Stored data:
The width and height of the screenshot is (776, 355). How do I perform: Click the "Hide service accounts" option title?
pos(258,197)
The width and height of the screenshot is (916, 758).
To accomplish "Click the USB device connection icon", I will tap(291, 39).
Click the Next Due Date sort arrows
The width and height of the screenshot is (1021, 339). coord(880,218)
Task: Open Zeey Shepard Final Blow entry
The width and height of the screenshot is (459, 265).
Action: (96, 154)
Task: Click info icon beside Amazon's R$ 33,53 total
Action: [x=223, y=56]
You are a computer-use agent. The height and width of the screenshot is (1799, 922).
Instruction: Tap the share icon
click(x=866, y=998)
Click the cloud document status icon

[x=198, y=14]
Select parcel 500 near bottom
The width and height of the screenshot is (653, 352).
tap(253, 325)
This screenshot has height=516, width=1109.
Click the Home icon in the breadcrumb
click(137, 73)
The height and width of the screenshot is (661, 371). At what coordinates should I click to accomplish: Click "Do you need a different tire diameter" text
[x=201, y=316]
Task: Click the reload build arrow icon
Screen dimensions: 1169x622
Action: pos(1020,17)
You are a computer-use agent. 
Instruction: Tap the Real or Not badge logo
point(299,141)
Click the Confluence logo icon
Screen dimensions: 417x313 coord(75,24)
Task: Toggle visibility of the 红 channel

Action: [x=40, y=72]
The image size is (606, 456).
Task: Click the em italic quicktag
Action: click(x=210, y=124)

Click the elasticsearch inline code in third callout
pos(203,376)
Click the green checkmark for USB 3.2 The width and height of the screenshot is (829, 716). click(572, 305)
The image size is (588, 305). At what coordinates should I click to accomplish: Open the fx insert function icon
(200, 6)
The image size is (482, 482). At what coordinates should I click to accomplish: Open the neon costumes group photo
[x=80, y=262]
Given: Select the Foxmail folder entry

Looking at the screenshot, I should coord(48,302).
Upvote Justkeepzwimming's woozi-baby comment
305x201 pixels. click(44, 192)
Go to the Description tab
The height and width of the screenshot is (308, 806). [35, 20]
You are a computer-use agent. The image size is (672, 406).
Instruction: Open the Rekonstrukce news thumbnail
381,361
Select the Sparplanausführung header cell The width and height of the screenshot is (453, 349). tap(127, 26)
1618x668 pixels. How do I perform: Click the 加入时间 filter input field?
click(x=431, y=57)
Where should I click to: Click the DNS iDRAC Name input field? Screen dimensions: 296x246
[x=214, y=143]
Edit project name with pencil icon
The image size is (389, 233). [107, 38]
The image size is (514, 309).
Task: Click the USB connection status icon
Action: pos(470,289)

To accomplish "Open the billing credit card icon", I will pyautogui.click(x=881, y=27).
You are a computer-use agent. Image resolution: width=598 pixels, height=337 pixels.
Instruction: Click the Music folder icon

- _WHAT IS NEEDED_: Take every line above that includes "will" and list it.

- _RESULT FOR THIS EXERCISE_:
To accomplish "Click the USB device connection icon", I will tap(291, 39).
To accomplish "Open the billing credit card icon", I will pyautogui.click(x=881, y=27).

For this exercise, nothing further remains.